Today, David doesn’t have Internet access at home. He uses security apps and works with his provider to help foolproof his phone, blocking any pornographic images from the server end. He has friends, goes on dates and has made a commitment to go dancing once a month. He said he feels like a teenager. “Most refreshing is I think I may be an extrovert,” he said. “I do like people’s company. ... I am this social being who just never exploded.”
About six weeks ago, a small group from Middleton’s church went over to his house for what he thought was Bible study. By the end of the night, he was in an intervention for his drug and alcohol abuse. That week, he started an intensive outpatient rehab program at a Hazelden Betty Ford Foundation clinic. He goes four days a week for three hours in the evenings. On Facebook, he came across Fight the New Drug, a nonprofit whose mission is to raise awareness of the “harmful effects of pornography.” He said it’s really opened his eyes to get sober. While the values the anonymity of addiction programs, he chooses to be open with friends and family. “Every time I take a stand to grab more control over my life and let people in, I feel less shame, and more confidence.”

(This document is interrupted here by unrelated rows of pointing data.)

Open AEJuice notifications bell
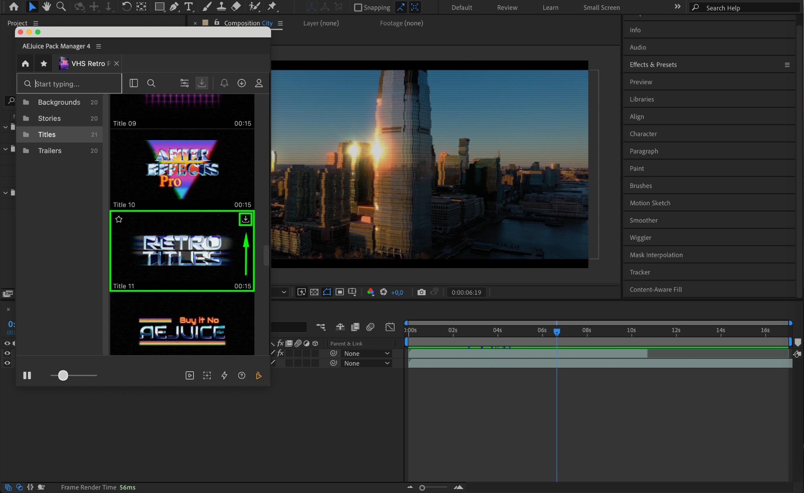The width and height of the screenshot is (804, 493). [224, 83]
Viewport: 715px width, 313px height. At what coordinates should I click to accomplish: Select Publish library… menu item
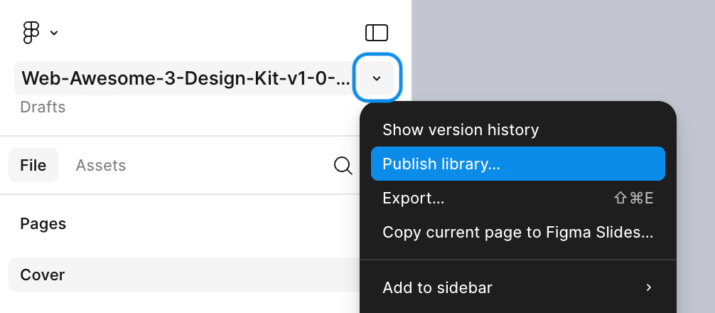click(441, 164)

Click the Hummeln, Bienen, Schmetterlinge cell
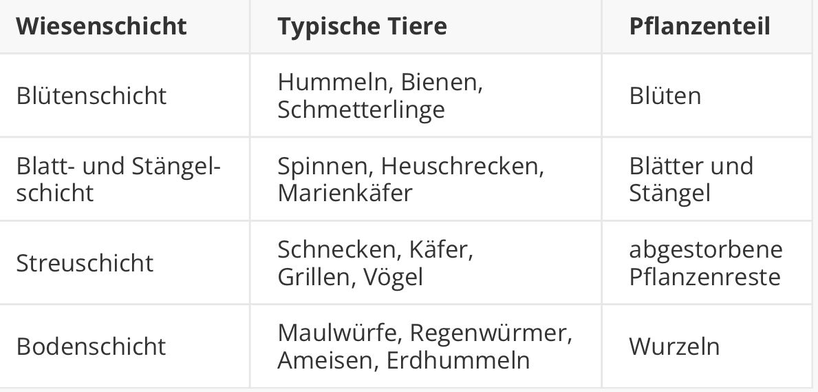coord(426,95)
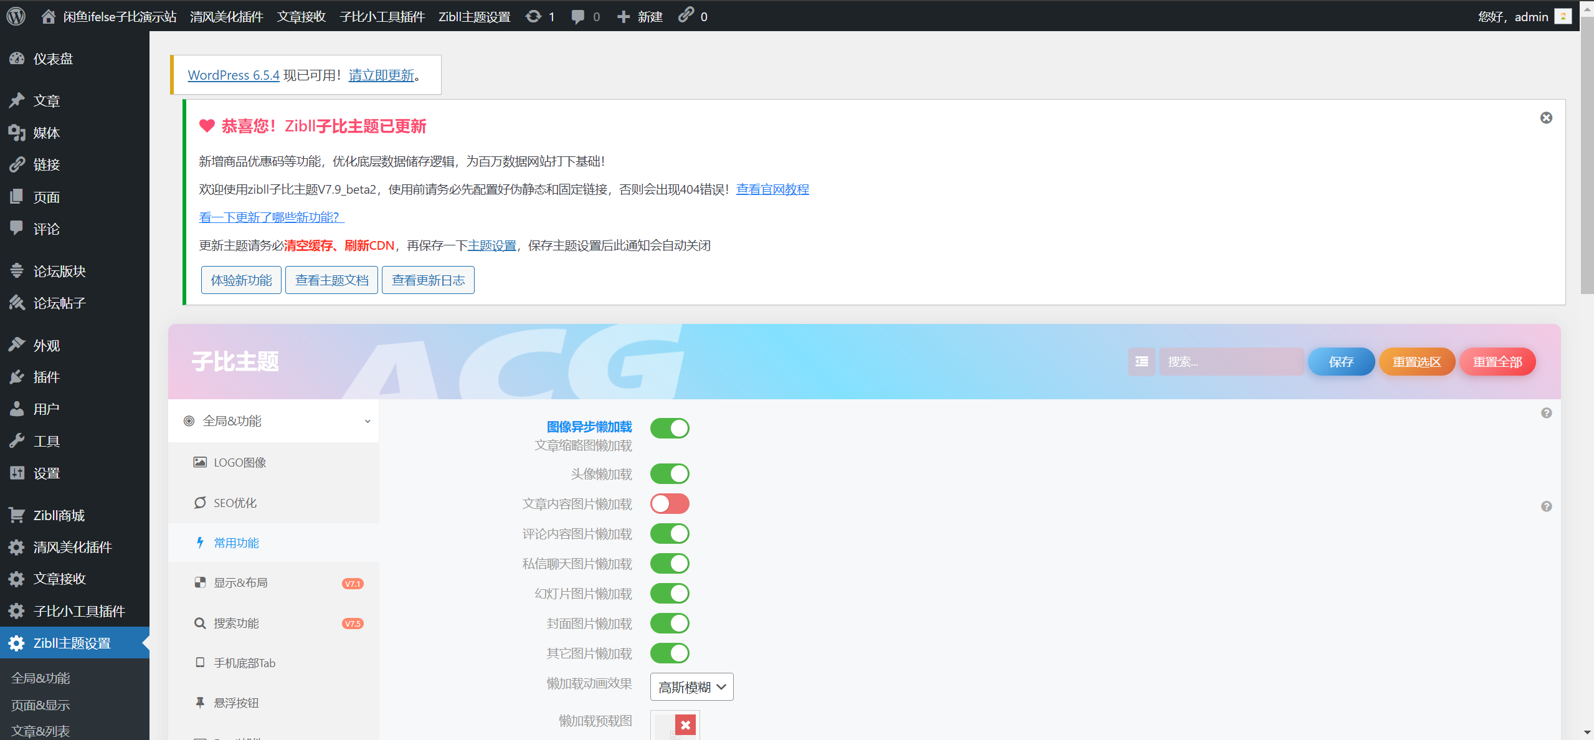Viewport: 1594px width, 740px height.
Task: Open the Zibll商城 cart menu
Action: pyautogui.click(x=59, y=515)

For Kevin, help was at nofap.com, which has a following on Reddit of more than 160,000 “fapstronauts” (followers). The site refers to recovery from porn addiction as “rebooting” and challenges users to refrain from porn, masturbation and maybe even sex altogether for a period of time. Kevin started April 7, and already he feels like a different person. He feels more confident, procrastinates less and feels like he has more testosterone. He said he thinks his ED has gone away and described random erections in the middle of the night. However, there have been struggles in his recovery. The hardest part: “Dealing with the anger of not finding it before while I was still with the person I really wanted to be with.”
Hussey said it’s important for anyone with an addiction to work with an individual psychotherapist. “They need to get to the underlying causes of why they ended up addicted in the first place,” he said. He also recommends support groups, such as Sex and Love Addicts Anonymous, which, he said, takes on “healthier attitudes toward sex in general.”
“You don’t have to be isolated anymore,” David said. “You are a social being, and you deserve a full social life. Come out, ask for help. ... There is help out there. Just opening the door is all it takes.”